見た目はちょっとだらしなくも見えますが、主人公の帆高をうまく使うところや真理をズバリと言うところなどは、カッコいい仕事のできる上司のイメージです。

その須賀圭介の人物像についてまとめました。

※ここからネタバレになります!まだ映画を観ていない方はご注意ください!

奥さんを亡くし娘と離れ離れで暮らす経営者兼ライター

須賀圭介は、(有)K&Aプランニングという小さな編集プロダクションのCEO兼ライターです。

奥さんの明日花と死別し、たった1人の娘・萌花(もか)ちゃんとも離れ離れで暮らしています。

奥さんは事故が原因で亡くなっていて、須賀は奥さんを亡くしたことでおかしくなってしまった時期があり、萌花ちゃんは奥さん側の両親に引き取られました。

この編集プロダクションの「K&Aプランニング」のKは圭介、Aは奥さんの明日花から付けられたのでは!?と思う人も多いようで、今でも奥さんを愛していることを考えると、私もそうだろうと思っています!

須賀は喘息持ちの萌花ちゃんを引き取るためにタバコをやめ、交渉を続けているという状況です。

そんな頃、離島から家出してきた帆高をフェリーで助けたことで、須賀自身も巻き込まれていくことになります。

須賀は現代の大人の象徴のような存在

須賀は至って常識的な大人という立ち位置です。

最愛の奥さんを亡くしたことで、望みが叶えられないという現実に夢が破れ、諦めと一般的な常識に囚われた現代の大人たちの代表だと私は感じました。

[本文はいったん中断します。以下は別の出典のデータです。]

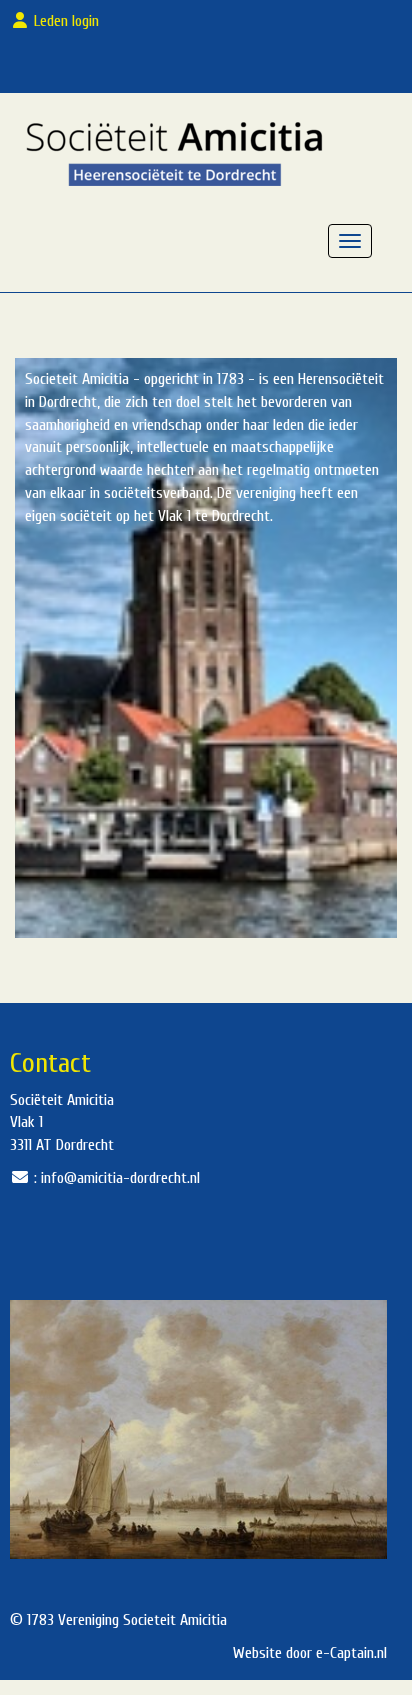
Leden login (68, 21)
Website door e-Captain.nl (310, 1653)
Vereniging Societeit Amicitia (142, 1620)
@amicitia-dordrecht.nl (120, 1178)
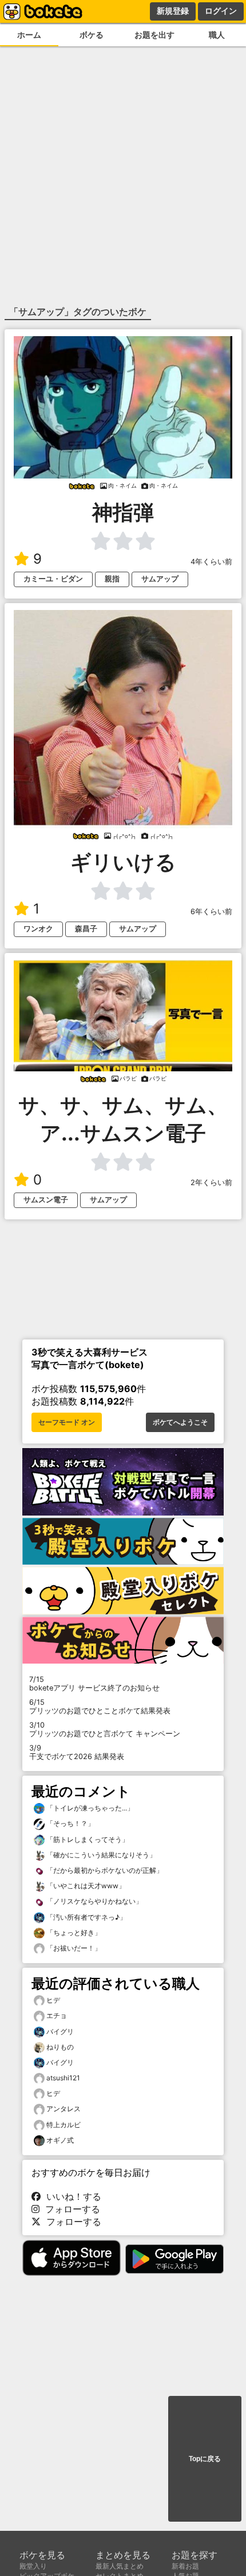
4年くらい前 (211, 561)
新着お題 (185, 2566)
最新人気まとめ (120, 2566)
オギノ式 (60, 2140)
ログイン (221, 10)
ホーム (29, 34)
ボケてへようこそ (180, 1422)
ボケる (92, 34)
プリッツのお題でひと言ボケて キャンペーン (104, 1729)
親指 (112, 579)
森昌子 (86, 928)
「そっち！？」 (69, 1823)
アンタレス (63, 2108)
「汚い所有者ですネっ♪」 (85, 1917)
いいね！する (71, 2196)
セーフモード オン (66, 1422)
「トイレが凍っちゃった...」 (89, 1808)
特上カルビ (63, 2124)
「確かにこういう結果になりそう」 (100, 1855)
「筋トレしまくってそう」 (87, 1839)
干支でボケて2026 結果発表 (76, 1752)
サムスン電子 (45, 1199)
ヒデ (53, 2000)
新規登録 (173, 10)
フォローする (69, 2209)
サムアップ (159, 579)
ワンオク (38, 928)
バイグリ (60, 2031)
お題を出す (154, 34)
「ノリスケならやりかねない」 (93, 1901)
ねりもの (60, 2047)
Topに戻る (205, 2459)
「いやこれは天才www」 (85, 1885)
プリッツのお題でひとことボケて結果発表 (99, 1706)
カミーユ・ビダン (53, 579)
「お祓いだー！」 (73, 1948)
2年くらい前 (211, 1182)
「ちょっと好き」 (73, 1932)
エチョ (56, 2015)
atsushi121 (63, 2077)
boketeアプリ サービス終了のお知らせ (94, 1683)
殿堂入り (33, 2566)
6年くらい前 (211, 911)
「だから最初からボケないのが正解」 (104, 1870)
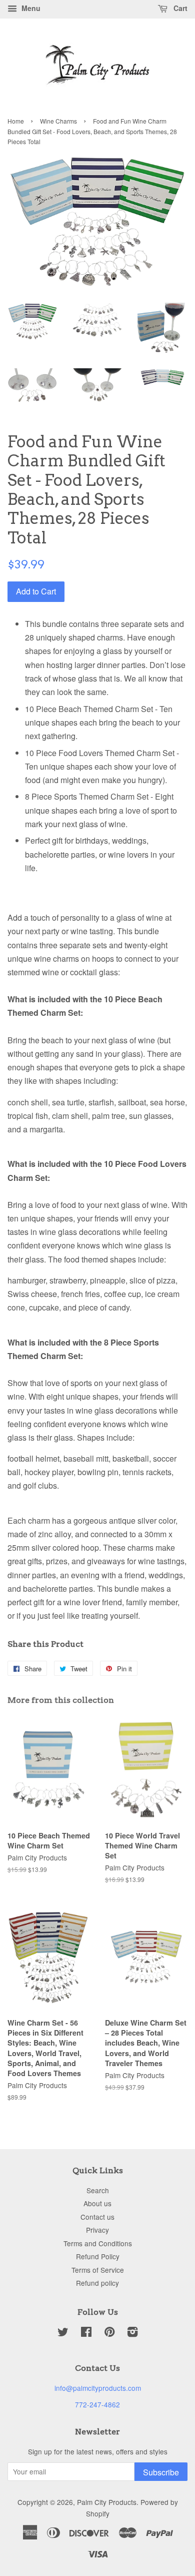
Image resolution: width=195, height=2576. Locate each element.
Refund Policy (98, 2256)
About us (98, 2203)
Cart (180, 8)
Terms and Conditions (98, 2243)
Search (97, 2190)
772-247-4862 (97, 2404)
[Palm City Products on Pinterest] (109, 2333)
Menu (30, 8)
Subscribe (161, 2472)
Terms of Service (98, 2270)
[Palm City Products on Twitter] (63, 2333)
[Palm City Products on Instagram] (132, 2333)
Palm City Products (106, 2502)
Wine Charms (58, 121)
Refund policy (97, 2283)
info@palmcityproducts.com (97, 2388)
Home (16, 121)
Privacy (97, 2230)
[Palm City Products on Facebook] (86, 2333)
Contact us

だけど萌花ちゃんを取り戻したいという、たった1つ大切なものだけはどうしても守り抜きたいと思っている大人。

子供の頃はいろいろな夢があったけれどそれもいつしか諦めて、今あるこの自分の生活や家族だけは守りたいという私たち親世代に、須賀の姿が重なります。

夢が叶わないことは当たり前だと諦め、常識的にとかこれが普通だからとか、ほぼすべてのことに予防線を張って、でも本当に守っているのは自分の心だったりする、自分を見ているような感覚に陥りました。

そしてそんな自分がたまらなく嫌で、でも自分の力だけではどうしても変えることができず、変えてくれる何かをずっと待っている。

「天気の子」の中の須賀は、そんな大人の象徴に思えてなりません。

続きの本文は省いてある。